**Assignment**
An exact repeat is needed of the lines from the one with "800x600 pixels." through the last line of the data below. Please omit the pictures.
··· Data for this exercise ···
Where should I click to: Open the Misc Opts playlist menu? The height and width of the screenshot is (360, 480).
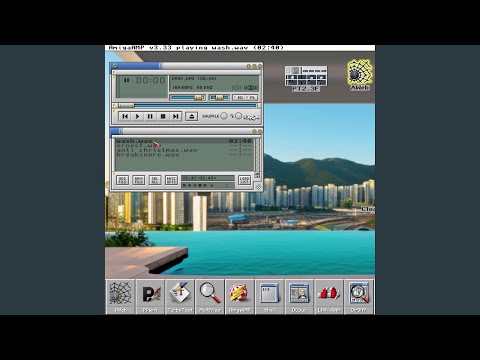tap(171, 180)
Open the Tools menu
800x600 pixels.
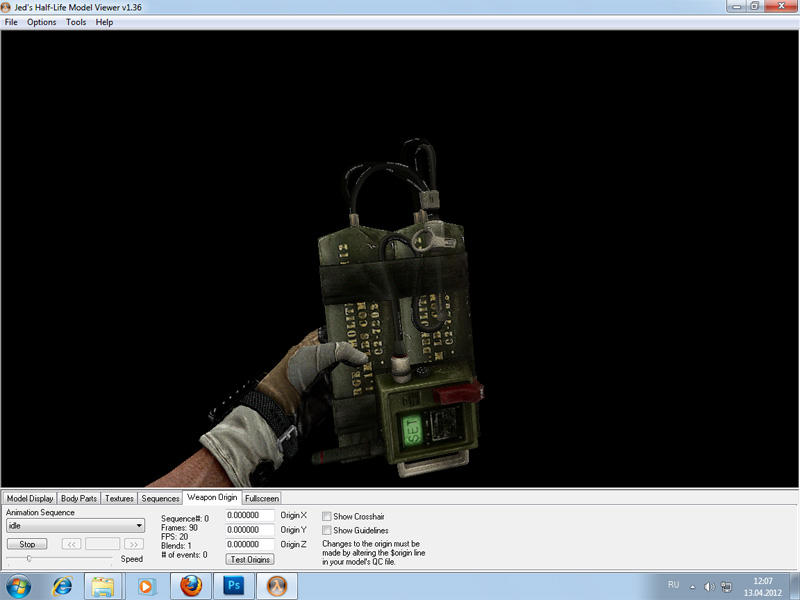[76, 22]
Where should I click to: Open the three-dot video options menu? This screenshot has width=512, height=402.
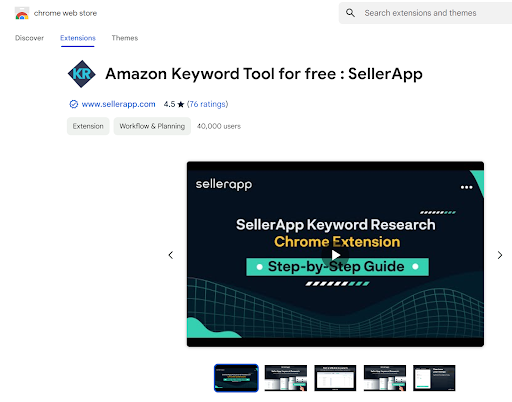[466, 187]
···
**Response to the task**
800x600 pixels.
[76, 22]
Where should I click to: Open the three-dot video options menu? This screenshot has width=512, height=402.
[466, 187]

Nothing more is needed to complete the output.